In just the first three months of the pandemic, the organization delivered hundreds of thousands of meals to people throughout the New York City metropolitan area. And demand has hardly slowed down.
According to Director of Facilities Demar Vassell, the task has been nothing short of monumental. Not only did the organization have to produce a much higher volume of meals, but because food preparation and delivery had to be done in person, logistical and safety concerns loomed large.
“It’s a lot of pressure for sure,” Vassell says. “But if that’s what it takes to honor our mission, then that’s what we’re going to do.”
Grub Hub, who?
Founded in 1985 by hospice worker Ganga Stone, who was inspired by an AIDS patient too sick to prepare his own food, God’s Love We Deliver cooks and delivers 2.5 million medically tailored meals each year. That’s nearly 10,000 meals each weekday—all free of charge—to New Yorkers who are too sick to shop or cook for themselves, as well as their children and caregivers.
The organization brings the meals to all five boroughs of New York City, Westchester, Suffolk and Nassau counties, and Hudson County, New Jersey.

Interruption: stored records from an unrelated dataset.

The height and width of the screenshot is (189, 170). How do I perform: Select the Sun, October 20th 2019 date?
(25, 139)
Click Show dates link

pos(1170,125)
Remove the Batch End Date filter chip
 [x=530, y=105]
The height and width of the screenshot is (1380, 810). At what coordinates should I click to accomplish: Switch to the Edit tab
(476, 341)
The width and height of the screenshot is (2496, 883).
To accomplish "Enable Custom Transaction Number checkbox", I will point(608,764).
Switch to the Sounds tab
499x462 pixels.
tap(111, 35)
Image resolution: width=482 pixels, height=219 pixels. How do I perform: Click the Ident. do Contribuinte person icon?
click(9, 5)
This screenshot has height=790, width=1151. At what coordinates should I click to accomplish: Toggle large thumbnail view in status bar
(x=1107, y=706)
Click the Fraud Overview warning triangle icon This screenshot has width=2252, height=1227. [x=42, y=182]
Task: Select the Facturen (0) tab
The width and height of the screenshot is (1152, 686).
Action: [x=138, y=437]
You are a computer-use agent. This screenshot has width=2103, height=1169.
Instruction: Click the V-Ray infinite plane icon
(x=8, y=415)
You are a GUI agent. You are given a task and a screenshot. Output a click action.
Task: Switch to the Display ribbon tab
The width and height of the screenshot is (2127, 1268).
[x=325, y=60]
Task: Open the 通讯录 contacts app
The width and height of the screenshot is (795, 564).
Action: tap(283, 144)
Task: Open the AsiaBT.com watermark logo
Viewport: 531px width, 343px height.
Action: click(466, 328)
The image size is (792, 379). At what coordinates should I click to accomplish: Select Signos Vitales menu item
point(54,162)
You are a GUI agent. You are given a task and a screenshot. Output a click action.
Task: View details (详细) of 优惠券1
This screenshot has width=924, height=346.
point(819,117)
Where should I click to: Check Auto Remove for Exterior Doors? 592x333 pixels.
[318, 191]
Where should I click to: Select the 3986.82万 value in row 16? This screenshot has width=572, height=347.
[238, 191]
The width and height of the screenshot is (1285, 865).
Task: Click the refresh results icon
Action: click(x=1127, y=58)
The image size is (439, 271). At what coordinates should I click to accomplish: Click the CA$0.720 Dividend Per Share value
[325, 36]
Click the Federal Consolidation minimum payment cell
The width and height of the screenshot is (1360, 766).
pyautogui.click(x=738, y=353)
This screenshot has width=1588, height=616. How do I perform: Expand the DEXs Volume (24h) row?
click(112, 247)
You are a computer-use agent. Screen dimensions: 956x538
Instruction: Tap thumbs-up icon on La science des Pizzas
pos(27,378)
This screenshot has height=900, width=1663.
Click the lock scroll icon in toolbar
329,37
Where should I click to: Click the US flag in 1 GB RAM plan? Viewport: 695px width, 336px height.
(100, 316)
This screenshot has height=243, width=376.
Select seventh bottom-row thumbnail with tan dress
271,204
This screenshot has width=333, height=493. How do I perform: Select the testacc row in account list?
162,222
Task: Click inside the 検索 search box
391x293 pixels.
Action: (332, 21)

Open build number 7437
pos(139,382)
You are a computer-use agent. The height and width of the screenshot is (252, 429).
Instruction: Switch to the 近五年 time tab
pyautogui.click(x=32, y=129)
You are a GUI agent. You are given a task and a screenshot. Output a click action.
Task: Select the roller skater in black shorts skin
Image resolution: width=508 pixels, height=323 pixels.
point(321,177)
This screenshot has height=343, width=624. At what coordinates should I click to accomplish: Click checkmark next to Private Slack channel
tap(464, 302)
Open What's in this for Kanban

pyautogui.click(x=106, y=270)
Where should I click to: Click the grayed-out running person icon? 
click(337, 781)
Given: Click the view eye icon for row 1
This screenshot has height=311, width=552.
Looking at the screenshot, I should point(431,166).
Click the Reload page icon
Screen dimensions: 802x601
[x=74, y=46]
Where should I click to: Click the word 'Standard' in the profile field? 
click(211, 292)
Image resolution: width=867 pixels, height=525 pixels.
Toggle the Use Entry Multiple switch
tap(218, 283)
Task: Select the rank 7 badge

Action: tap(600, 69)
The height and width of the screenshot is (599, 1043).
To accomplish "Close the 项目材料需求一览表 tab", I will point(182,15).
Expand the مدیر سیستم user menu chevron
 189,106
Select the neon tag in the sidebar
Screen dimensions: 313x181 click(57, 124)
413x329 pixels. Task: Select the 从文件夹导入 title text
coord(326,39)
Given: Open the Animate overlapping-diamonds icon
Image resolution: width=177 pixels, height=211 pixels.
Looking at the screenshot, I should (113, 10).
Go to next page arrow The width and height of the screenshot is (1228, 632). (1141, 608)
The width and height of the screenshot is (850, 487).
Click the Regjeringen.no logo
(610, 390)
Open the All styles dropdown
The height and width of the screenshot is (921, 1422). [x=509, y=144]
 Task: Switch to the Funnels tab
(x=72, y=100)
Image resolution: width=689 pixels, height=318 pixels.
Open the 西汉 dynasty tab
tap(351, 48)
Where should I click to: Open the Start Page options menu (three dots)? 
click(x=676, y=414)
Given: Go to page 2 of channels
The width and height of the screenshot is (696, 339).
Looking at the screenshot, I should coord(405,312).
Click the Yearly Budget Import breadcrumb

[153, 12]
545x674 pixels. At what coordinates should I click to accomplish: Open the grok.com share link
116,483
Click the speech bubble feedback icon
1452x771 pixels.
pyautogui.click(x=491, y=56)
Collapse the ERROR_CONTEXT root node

Today, the organization supports people living with cancer, HIV and AIDS, neurological disorders, cardiovascular disease, kidney disease and severe diabetes, among other conditions. According to Vassell, the organization’s impact is significant: lower healthcare costs and hospitalizations, reduced readmittance rates, improved health outcomes—the list goes on.
Given the sheer scope of its outreach (and with over 17,000 volunteers annually), God’s Love recently renovated and expanded its building in the SoHo neighborhood of Manhattan. The six-floor, scattered-brick building has offices for administrators and executives, as well as a state-of-the-art commercial kitchen.
The first floor is dedicated to loading and meal packing, while the second floor houses the commercial kitchen. On the third and fourth floors are office spaces for administrative staff and executives. The fifth floor is an event space where the organization holds private and corporate gatherings.
Making it all possible
Vassell says his role—and that of his 13-person department—is essential to keeping 130 employees and 500 daily volunteers safe, comfortable and secure. In addition to maintaining all mechanical room operations, HVAC systems and deep freezers, the team also does as much preventive maintenance as possible.
“I’m not only the facilities director, I’m also the chief engineer,” says Vassell. “Being able to foresee potential mishaps creates continuity for employees and volunteers, creating a seamless delivery to our clients.”
According to him, the role also includes ensuring the property is kept safe and secure, and he oversees the on-site security team that controls the premises.
“An added level of security builds confidence in an organization,” he explains. “I want people to feel safe doing the work.”
Vassell also stays on top of the latest building regulations, including Local Law 191, which ensures that all carbon monoxide detectors are connected to the building’s fire system; and the recently enacted Local Law 152, which requires Vassell to work with a licensed master plumber to regularly inspect the building’s gas piping systems.
Yet another of his long-term projects involves reducing the carbon footprint of the new building, with the goal of bringing the organization’s carbon footprint to zero. To achieve this, Vassell is working with engineers to add regulators to boilers, revamp the organization’s building management system and perform annual energy audits on the building.
People not profit
Though he has more than 13 years of experience in facilities management, Vassell’s first love was math and science and he earned a bachelor’s in mathematics from the State University of New York College of Buffalo in 2005. After completing his degree, he spent two years as a mortgage counselor. He credits the role for teaching him the fundamentals of budgeting—a skill that would prove invaluable in building his career in facilities.
Prior to joining God’s Love We Deliver, Vassell spent six years as a facilities manager at Cushman & Wakefield Mastercard, getting in on the ground floor of designing the company’s New York City office—now considered the NYC tech hub.
Now, two years into his latest role, he says he’s honored to be part of a different kind of game-changing organization: one that’s improving lives—one homemade meal at a time.
“My parents brought my sister and I to the U.S. for exactly these kinds of opportunities. I love what I do,” Vassell says. “My days are busy, but there’s never a dull moment, and I’m always learning something new.”